Moreover, it was found that naked mole rats not only occupy foreign lands, but also steal young. In May 1994, researchers captured all specimens from the EE colony in order to tag them and conduct genetic analysis. At the same time, they noticed the wounds on the queen's face. A few days later, invaders from the larger neighboring QQ community infiltrated the temporarily deserted tunnel system. The researchers also caught them and kept them in captivity for several days. After completing all the work, the authors returned the diggers to their native colonies.

A year later, when examining the QQ colony, the researchers found two workers who, according to genetic analysis, came from the EE colony. During the work carried out in their home community in the previous year, both of these individuals were calves. Soon after, the colony of EE, apparently, disappeared: over the next ten field seasons, scientists have not been able to find traces of it.

According to the authors, this indicates a tendency of naked mole rats to steal their cubs. Similar behavior was once recorded in captivity (unpublished observation), but has not previously been noted in the wild. The abduction of young and their transformation into workers resembles the behavior that is characteristic of some species of ants that steal eggs and larvae from congeners and representatives of other species.

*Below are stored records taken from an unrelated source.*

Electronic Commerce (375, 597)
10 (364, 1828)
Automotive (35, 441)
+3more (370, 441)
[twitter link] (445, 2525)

Conflict between colonies (and the propensity to abduct offspring) may be the main reason why colonies of naked mole rats are so large. Larger communities are more likely to maintain and increase their holdings, which prompted this species to increase the number of workers.

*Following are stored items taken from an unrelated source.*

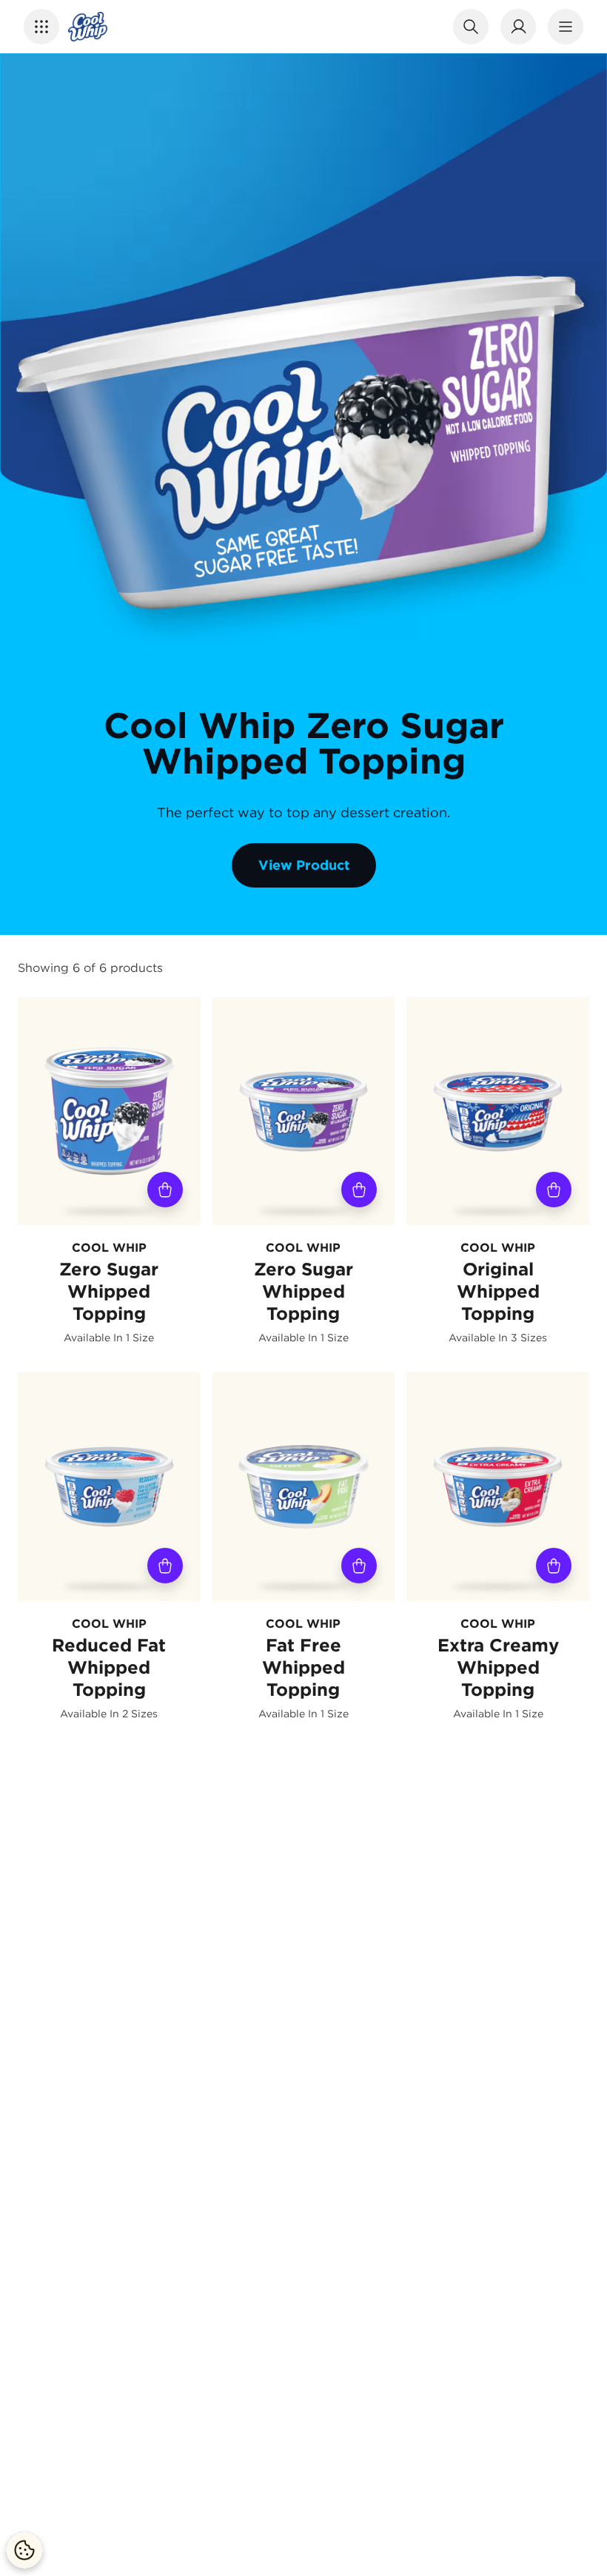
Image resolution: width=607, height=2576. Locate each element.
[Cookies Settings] (24, 2550)
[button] (41, 26)
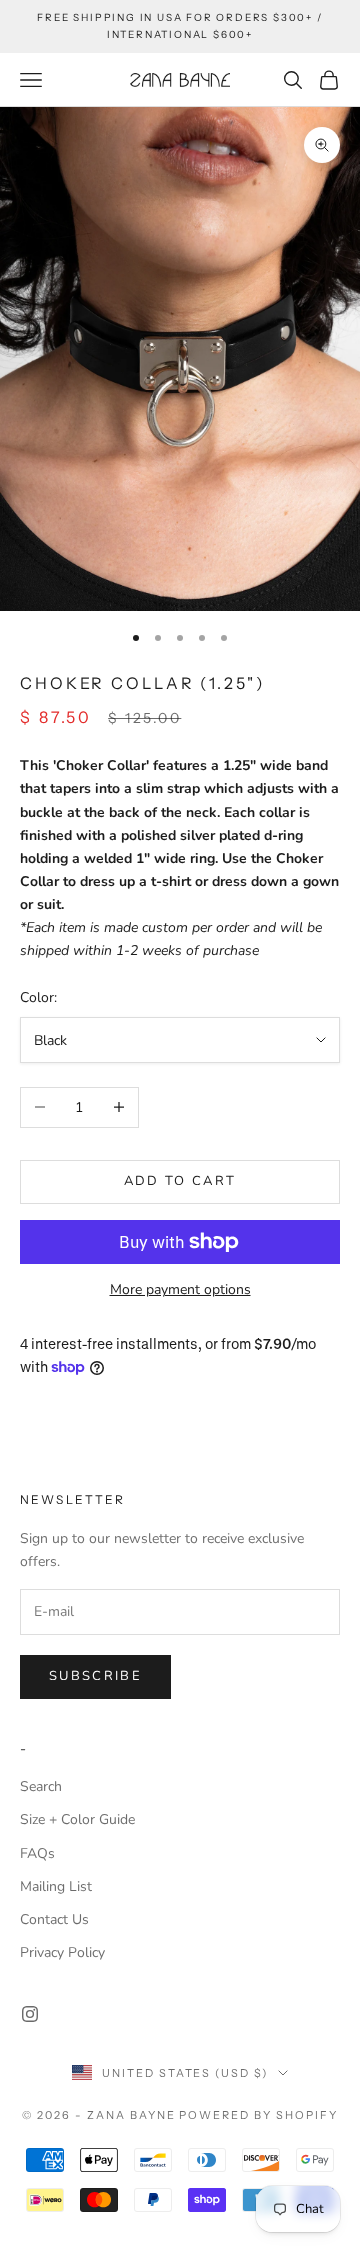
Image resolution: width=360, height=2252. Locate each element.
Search (41, 1786)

Unfortunately, studying naked mole rats in nature is not easy due to their secrecy and underground lifestyle, and in captivity, colonies are kept in isolation from each other, preventing them from interacting. Nevertheless, the researchers hope that modern technologies for tracking individual individuals will help confirm their assumption.

Naked mole rats have many unusual abilities, but in some respects they are inferior to normal mammals. For example, these rodents are very hard of hearing. Biologists recently explained the mechanism of almost complete deafness in mole rats: it turned out that sound amplification does not occur in their ears due to mutations in proteins that bind the hairs of the auditory receptors.